Pixel coordinate grounding data

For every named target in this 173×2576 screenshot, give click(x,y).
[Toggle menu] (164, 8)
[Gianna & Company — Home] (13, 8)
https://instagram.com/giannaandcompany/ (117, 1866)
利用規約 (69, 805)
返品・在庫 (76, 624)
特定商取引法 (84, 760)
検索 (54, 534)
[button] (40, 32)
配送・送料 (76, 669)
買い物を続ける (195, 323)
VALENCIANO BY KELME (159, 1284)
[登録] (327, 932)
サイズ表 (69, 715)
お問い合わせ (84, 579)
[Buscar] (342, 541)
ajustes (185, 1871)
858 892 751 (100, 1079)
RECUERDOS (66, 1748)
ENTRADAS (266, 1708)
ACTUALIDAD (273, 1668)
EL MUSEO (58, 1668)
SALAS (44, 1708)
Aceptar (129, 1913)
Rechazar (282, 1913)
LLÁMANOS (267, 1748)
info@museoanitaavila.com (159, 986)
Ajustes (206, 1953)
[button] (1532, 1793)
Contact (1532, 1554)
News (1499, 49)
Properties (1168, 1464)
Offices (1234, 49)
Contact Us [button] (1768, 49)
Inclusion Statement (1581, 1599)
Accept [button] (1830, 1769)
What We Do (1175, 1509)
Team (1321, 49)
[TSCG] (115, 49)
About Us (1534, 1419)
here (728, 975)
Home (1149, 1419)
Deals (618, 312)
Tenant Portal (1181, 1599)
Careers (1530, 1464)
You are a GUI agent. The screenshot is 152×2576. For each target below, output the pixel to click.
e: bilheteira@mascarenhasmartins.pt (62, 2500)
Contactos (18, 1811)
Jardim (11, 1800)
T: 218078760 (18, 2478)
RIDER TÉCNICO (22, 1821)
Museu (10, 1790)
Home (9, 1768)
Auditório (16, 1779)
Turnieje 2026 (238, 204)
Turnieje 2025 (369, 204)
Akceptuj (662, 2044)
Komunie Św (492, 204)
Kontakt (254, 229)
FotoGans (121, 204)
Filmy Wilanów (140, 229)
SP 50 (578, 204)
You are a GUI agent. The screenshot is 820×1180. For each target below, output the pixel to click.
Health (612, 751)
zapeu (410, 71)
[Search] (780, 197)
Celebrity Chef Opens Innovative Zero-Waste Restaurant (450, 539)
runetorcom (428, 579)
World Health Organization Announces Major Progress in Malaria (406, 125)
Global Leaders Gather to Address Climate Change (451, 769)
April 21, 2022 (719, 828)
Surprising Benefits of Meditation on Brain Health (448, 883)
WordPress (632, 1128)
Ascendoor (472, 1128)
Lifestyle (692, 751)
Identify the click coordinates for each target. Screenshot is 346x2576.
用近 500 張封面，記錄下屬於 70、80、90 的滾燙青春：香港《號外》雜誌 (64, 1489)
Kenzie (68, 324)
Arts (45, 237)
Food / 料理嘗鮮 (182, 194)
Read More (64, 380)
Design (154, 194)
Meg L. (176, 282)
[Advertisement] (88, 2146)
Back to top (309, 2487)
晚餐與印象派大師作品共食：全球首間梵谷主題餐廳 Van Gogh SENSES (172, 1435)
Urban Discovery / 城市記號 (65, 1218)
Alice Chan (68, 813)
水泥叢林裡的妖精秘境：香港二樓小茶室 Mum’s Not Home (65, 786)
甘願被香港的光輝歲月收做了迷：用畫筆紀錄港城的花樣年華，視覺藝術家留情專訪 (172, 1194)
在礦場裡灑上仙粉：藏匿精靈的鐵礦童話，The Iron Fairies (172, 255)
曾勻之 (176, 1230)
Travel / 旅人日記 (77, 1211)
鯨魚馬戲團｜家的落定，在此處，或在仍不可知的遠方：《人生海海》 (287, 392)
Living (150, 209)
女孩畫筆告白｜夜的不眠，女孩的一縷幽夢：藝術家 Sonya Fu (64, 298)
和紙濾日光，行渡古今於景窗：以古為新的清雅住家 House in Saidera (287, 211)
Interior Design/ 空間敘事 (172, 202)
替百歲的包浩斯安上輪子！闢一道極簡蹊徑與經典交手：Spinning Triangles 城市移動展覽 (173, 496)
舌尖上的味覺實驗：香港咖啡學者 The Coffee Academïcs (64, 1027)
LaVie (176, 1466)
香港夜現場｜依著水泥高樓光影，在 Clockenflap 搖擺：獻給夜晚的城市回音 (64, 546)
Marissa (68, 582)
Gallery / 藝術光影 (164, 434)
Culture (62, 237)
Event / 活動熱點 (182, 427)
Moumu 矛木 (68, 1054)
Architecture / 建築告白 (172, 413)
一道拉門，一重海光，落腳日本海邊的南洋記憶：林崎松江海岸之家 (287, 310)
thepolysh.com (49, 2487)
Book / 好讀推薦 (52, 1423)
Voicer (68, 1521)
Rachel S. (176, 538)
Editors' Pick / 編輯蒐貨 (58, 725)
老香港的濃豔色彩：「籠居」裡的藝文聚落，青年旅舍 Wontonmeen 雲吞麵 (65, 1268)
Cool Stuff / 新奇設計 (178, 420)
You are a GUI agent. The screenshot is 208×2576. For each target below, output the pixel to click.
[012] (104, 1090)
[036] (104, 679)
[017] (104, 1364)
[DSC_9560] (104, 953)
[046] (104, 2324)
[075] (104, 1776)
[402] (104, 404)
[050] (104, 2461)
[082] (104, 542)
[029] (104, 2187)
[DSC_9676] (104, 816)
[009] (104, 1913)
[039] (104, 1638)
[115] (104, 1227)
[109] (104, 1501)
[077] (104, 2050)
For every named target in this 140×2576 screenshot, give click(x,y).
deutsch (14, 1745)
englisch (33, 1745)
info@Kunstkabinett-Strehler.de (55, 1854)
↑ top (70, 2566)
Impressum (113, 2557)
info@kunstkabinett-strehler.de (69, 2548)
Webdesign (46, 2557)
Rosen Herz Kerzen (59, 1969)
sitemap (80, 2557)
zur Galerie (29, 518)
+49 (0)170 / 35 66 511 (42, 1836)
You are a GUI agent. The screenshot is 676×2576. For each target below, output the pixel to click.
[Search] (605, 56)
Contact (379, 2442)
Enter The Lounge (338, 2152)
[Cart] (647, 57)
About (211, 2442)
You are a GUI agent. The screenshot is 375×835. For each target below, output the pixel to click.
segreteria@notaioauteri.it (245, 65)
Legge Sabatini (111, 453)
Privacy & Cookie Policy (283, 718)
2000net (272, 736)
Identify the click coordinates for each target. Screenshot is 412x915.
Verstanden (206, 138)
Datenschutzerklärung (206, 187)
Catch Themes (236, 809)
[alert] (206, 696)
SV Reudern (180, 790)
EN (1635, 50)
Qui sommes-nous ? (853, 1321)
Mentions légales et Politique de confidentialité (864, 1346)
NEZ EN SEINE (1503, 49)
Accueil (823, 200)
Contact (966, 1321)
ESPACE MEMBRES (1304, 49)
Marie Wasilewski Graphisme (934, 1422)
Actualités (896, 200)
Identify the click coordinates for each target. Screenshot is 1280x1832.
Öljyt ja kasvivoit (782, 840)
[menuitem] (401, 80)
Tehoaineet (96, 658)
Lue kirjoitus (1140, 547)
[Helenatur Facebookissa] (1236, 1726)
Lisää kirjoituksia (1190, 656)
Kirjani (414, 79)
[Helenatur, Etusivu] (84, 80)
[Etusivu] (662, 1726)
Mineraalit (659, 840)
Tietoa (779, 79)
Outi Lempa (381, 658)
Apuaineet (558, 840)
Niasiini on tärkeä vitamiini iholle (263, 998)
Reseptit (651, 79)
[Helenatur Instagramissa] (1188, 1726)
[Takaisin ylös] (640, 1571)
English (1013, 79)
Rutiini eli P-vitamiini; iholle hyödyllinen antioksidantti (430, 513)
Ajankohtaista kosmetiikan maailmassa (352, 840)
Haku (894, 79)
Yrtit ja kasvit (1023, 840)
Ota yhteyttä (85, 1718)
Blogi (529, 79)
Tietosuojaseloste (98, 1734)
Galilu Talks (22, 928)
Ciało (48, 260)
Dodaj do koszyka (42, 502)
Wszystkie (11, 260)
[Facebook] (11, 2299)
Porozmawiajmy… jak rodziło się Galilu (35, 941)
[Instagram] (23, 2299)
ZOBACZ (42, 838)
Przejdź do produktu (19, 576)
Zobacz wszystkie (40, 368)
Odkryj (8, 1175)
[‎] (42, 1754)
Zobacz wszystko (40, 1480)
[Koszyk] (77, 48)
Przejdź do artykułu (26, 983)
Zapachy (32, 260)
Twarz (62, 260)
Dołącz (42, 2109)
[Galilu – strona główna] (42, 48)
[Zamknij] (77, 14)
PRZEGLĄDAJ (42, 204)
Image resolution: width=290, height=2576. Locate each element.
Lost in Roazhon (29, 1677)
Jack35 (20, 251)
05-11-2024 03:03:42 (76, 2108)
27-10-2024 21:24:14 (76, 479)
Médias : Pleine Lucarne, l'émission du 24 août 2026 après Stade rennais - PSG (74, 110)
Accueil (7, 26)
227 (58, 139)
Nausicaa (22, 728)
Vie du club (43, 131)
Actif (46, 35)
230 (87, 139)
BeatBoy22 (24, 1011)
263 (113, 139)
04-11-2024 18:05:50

Directions: In the entries above, find each line that has the word "output". Copy it.

Written solution:
You are a GUI agent. The screenshot is 152×2576. For each target below, output the pixel to click.
You are a GUI agent. The screenshot is 820×1180. For each target below, output the pixel to click.
You are a GUI agent. The screenshot is 208×2576. For each target below, output the pixel to click.
You are a GUI agent. The screenshot is 676×2576. For each target below, output the pixel to click.
You are a GUI agent. The screenshot is 375×835. For each target below, output the pixel to click.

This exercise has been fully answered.